As part of my postdoctoral research at Princeton University and University of Wisconsin-Madison, I had the opportunity to collaborate with interdisciplinary research groups working in catalysis and material science to provide my expertise in process modeling and optimization, techno-economic and life-cycle analyses, and data-driven optimization. I have also worked on modeling and analyses of concentrated solar power (CSP) with thermochemical energy storage systems (TCES). Specifically, our analyses provided insights into optimal system design and material selection to improve the energy efficiency and costs of integrated CSP-TCES plants.

Teaching interests

The opportunities to teach and develop new courses have been a strong motivation for my pursuit of an academic career. To learn about the various teaching techniques, I completed Academy of Future Faculty program offered by Center for the Integration of Research, Teaching and Learning at Texas A&M University. I have also been a teaching assistant for two undergraduate-level courses (Fluid Mechanics and Mass Transfer Operations), which allowed me to deliver tutorials, grade assignments, and conduct office hours.

From my PhD and postdoc, I have developed expertise in optimization theory and algorithms, numerical methods, applied statistics, and process modeling and optimization. Therefore, I am best prepared to teach the following undergraduate-level courses:

• Chemical process control
• Process design and economics
• Introduction to chemical engineering
• Heat transfer operations
• Numerical methods for chemical engineers

In the era of big-data, companies are looking for candidates with strong data science and mathematical optimization skills. Therefore, I am also interested in developing two new advanced courses:

• Advanced process optimization
• Applied statistics and machine learning for chemical engineers

Selected Publications

[1] Bajaj I.; Iyer S.S; Hasan M. M. F. A trust region-based two phase algorithm for constrained black-box and grey-box optimization with infeasible initial point. Computers & Chemical Engineering. 2018, 116, 306-321.

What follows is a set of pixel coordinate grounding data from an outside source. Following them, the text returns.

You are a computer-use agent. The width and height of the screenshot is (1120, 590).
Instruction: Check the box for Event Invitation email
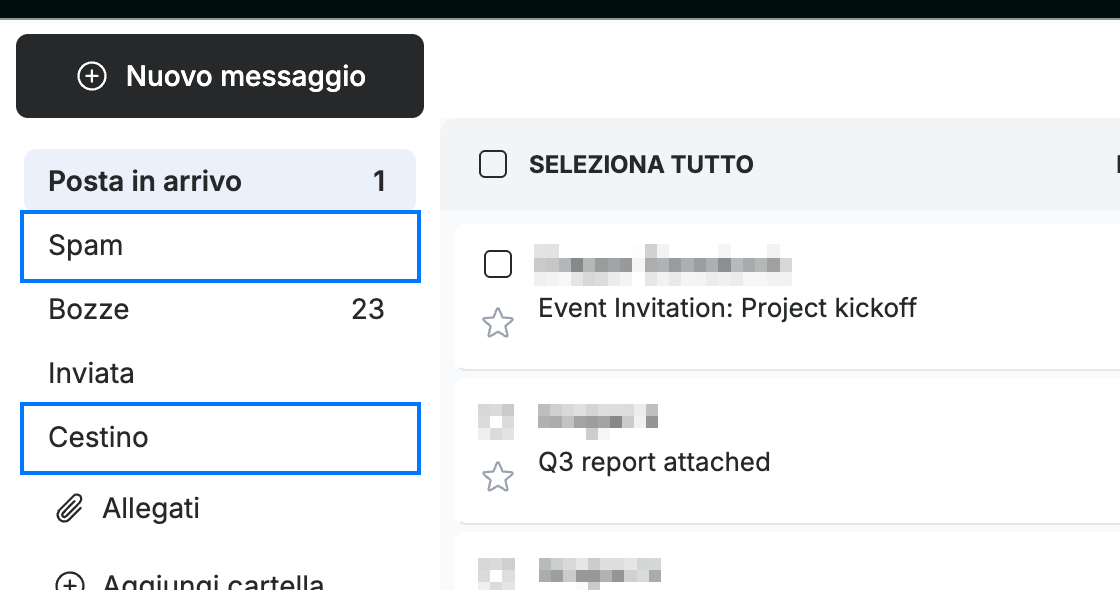click(498, 264)
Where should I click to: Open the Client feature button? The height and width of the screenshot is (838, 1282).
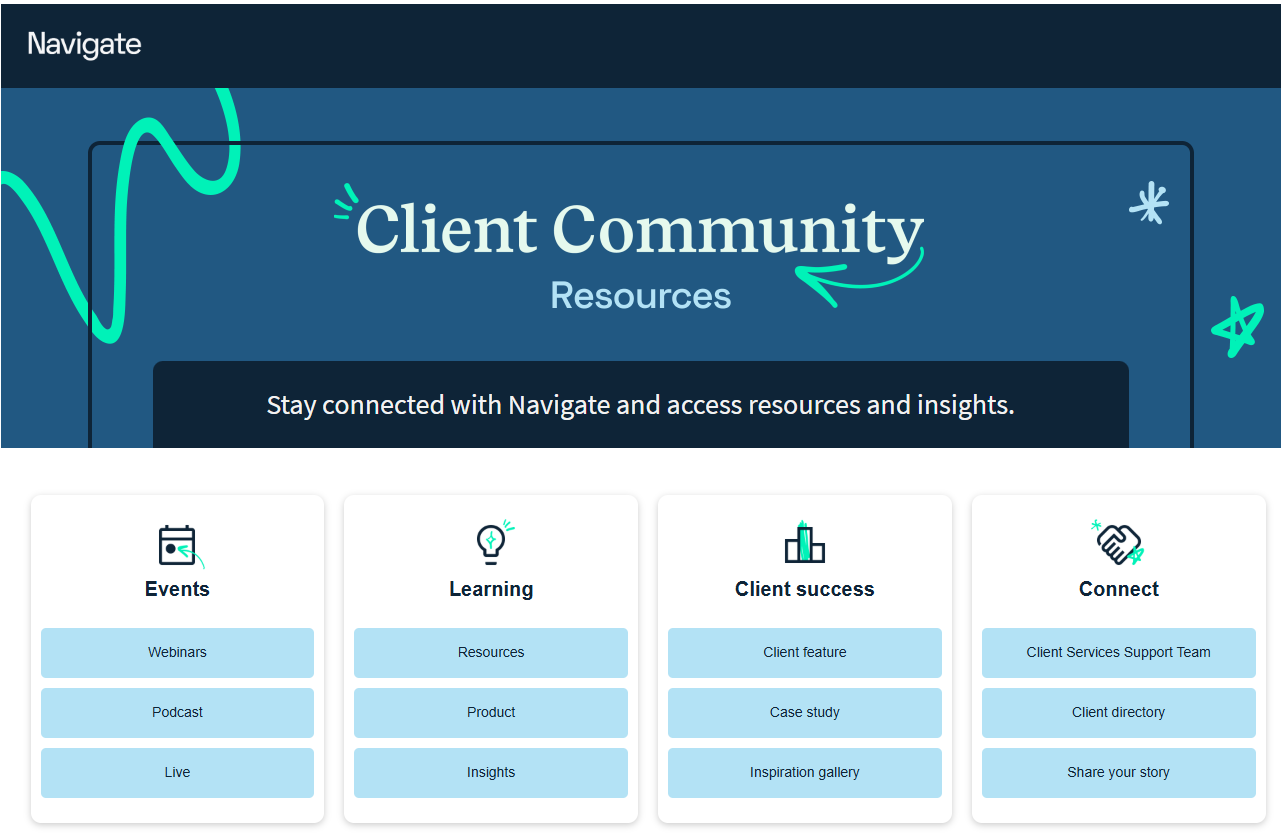tap(804, 652)
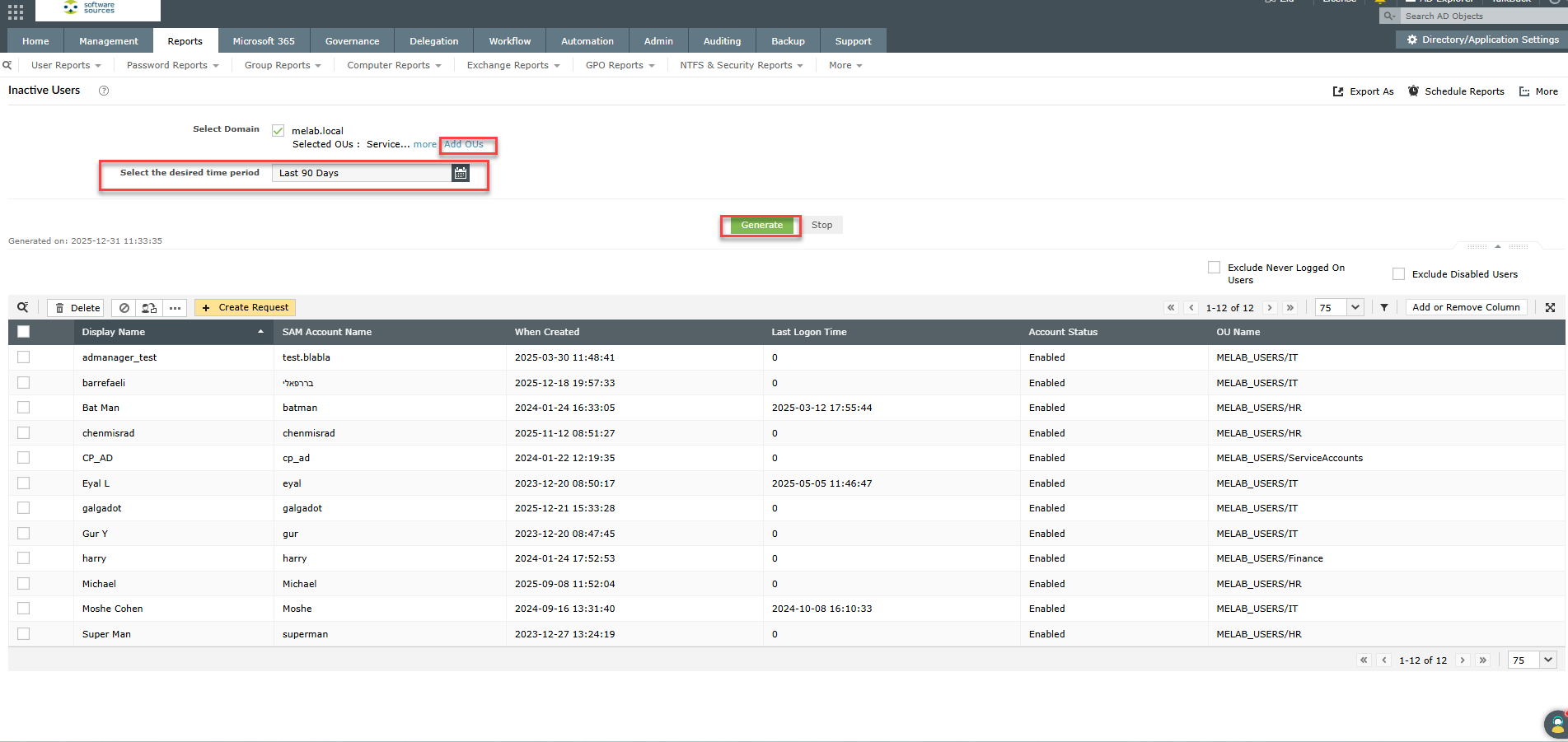The height and width of the screenshot is (742, 1568).
Task: Switch to the Management tab
Action: pos(109,41)

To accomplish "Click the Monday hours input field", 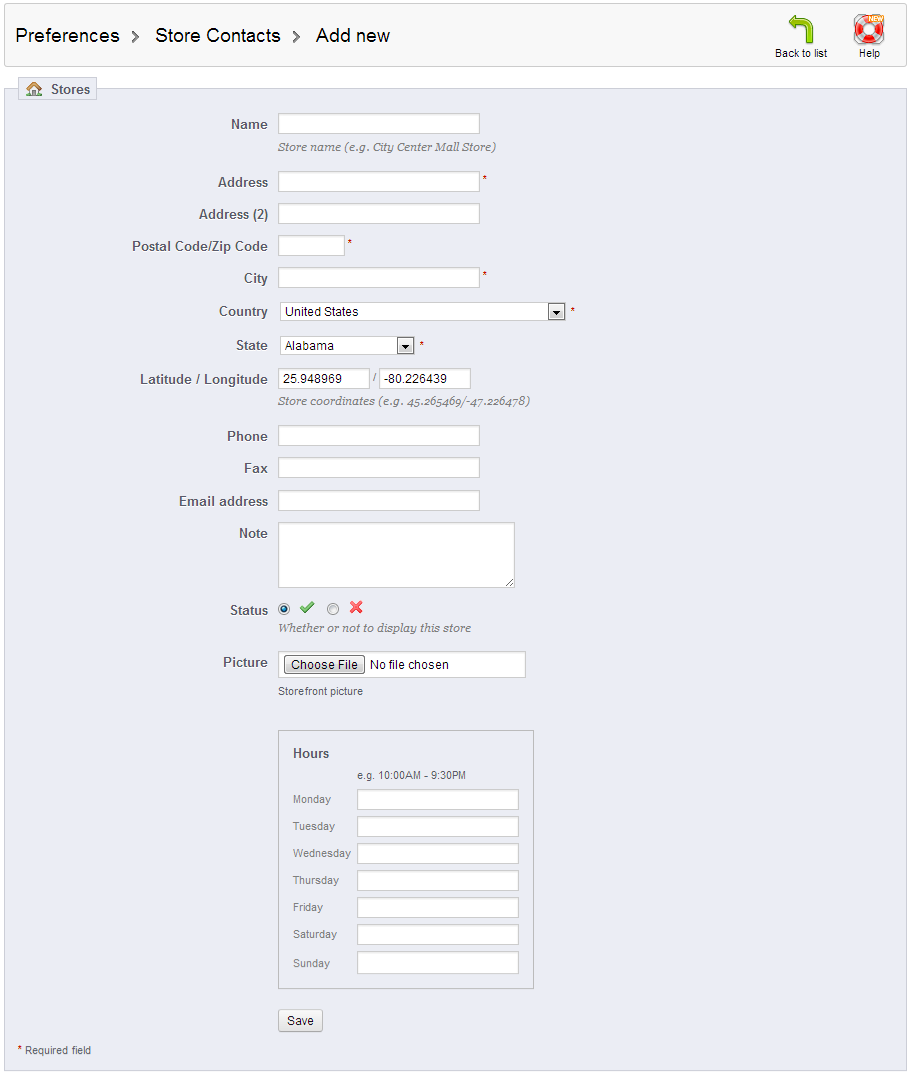I will pos(437,800).
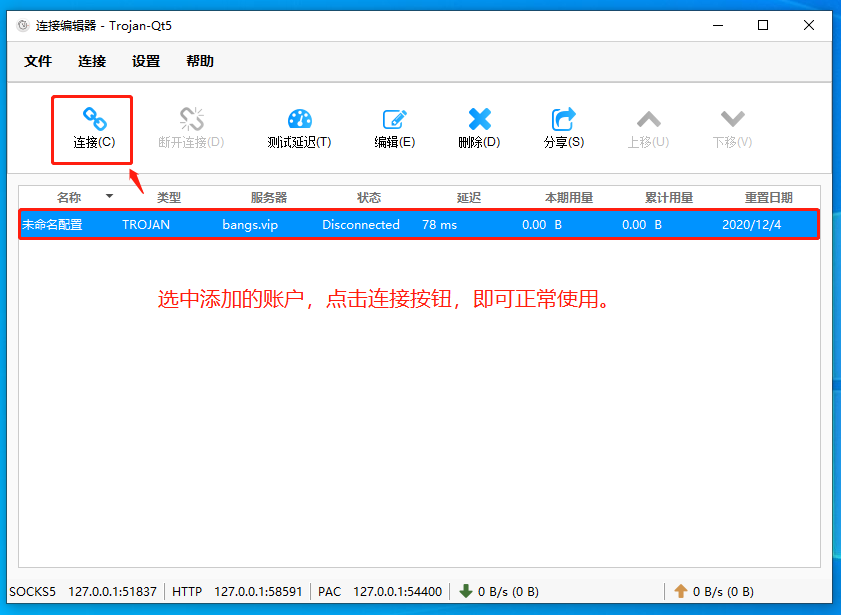The image size is (841, 615).
Task: Click the 状态 column header
Action: pos(368,197)
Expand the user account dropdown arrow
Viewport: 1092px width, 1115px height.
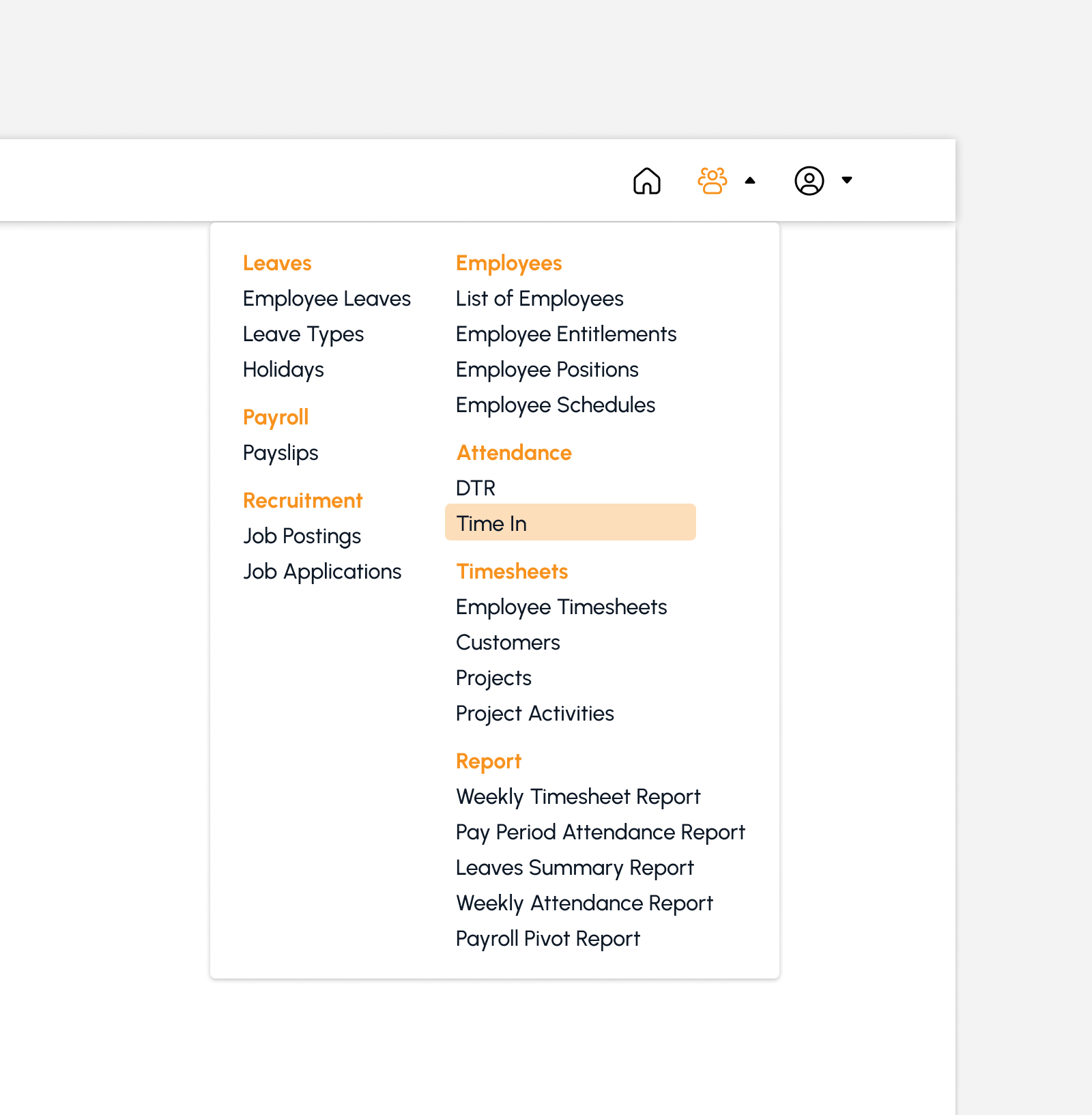click(x=847, y=180)
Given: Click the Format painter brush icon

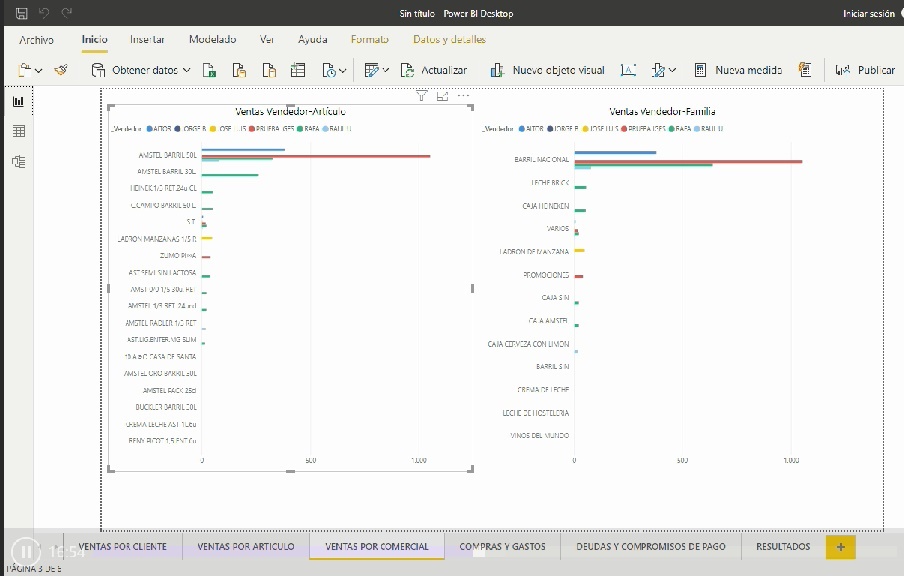Looking at the screenshot, I should (x=62, y=70).
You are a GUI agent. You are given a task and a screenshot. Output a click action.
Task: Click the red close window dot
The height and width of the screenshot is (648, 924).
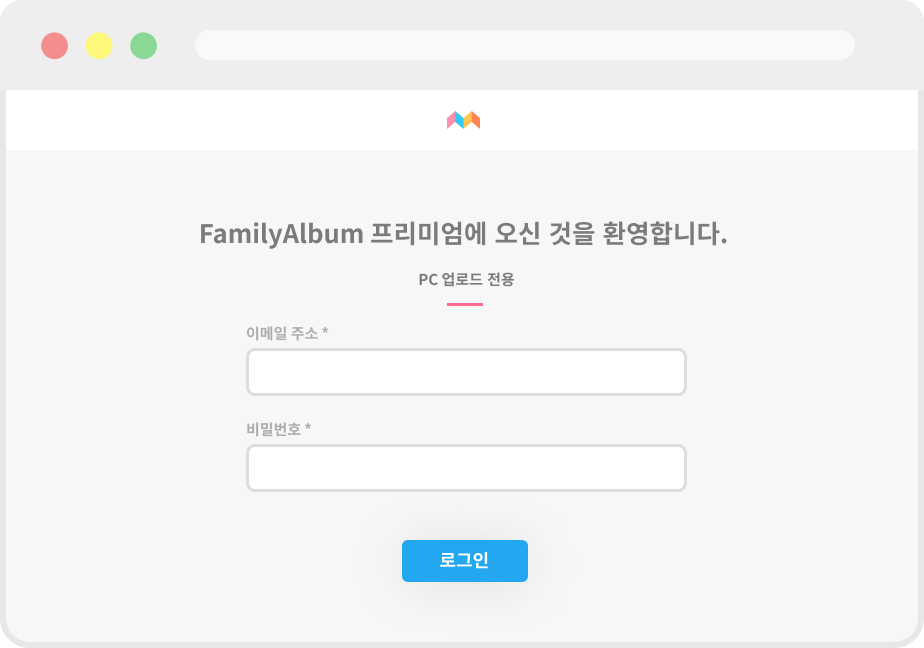tap(54, 46)
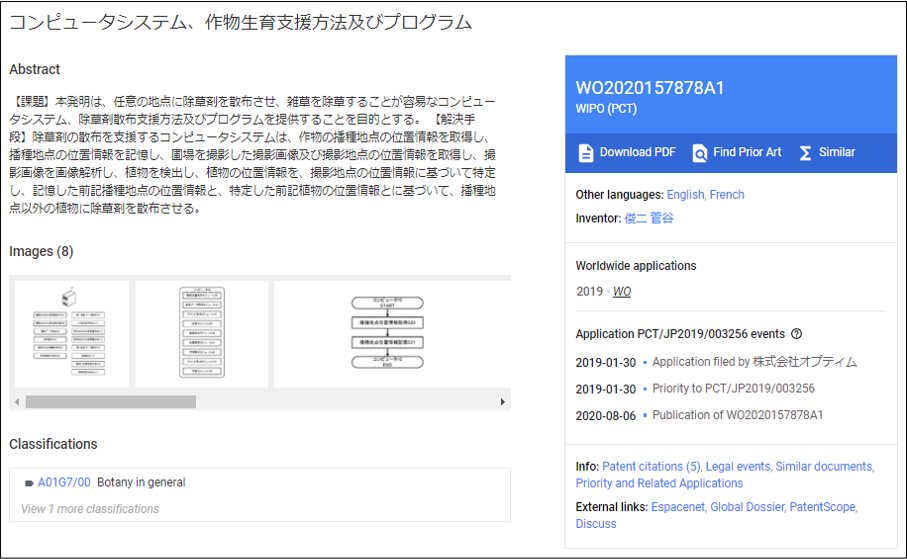Open the first patent drawing thumbnail
This screenshot has height=559, width=907.
(x=71, y=334)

[2] Bajaj I.; Hasan M. M. F. UNIPOPT: Univariate projection-based optimization without derivatives. Computers & Chemical Engineering. 2019, 127, 71-87.

[3] Bajaj I.; Hasan M. M. F. Deterministic global derivative-free optimization of black-box problems with bounded hessian. Optimization Letters. 2020, 14, 1011-1026.

[4] Bajaj I.; Hasan M. M. F. Global dynamic optimization using edge-concave underestimator. Journal of Global Optimization. 2020, 77(3):487-512.

[5] Chang H.*; Bajaj I.*; Motagamwala A. H.; Somasundaram A.; Huber G. W.; Maravelias C. T.; Dumesic J. A. Sustainable production of 5-hydroxymethyl furfural from glucose for process integration with high fructose corn syrup infrastructure. Green Chemistry. 2021, 23, 3277-3288.

[6] Peng X.*; Bajaj I.*; Yao M.; Maravelias C. T. Solid-gas thermochemical energy storage strategies for concentrating solar power: optimization and system analysis. In review.

[7] Chang H.; Bajaj I.; Huber G. W.; Maravelias C. T.; Dumesic J. A. Catalytic strategy for conversion of fructose to organic dyes, polymers, and liquid fuels. Green Chemistry. 2020, 22, 5285-5295.

[8] Arora A.; Iyer S. S.; Bajaj I.; Hasan M. M. F. Optimal methanol production via sorption enhanced reaction process. Industrial & Engineering Chemistry Research. 2018, 57(42), 14143-14161.

[9] Arora A.; Bajaj I.; Iyer S. S.; Hasan M. M. F. Optimal synthesis of periodic sorption enhanced reaction processes with application to hydrogen production. Computers & Chemical Engineering. 2018, 115, 89-111.

[10] Balasubramanian P.; Bajaj I.; Hasan M. M. F. Simulation and optimization of reforming reactors for carbon dioxide using both rigorous and reduced models. Journal of CO₂ Utilization. 2018, 23, 80-104.

[11] Iyer S. S.; Bajaj I.; Balasubramanian P.; Hasan M. M. F. Integrated carbon capture and conversion to produce syngas: novel process design, intensification and optimization. Industrial & Engineering Chemistry Research. 2017, 56(30), 8622-8648.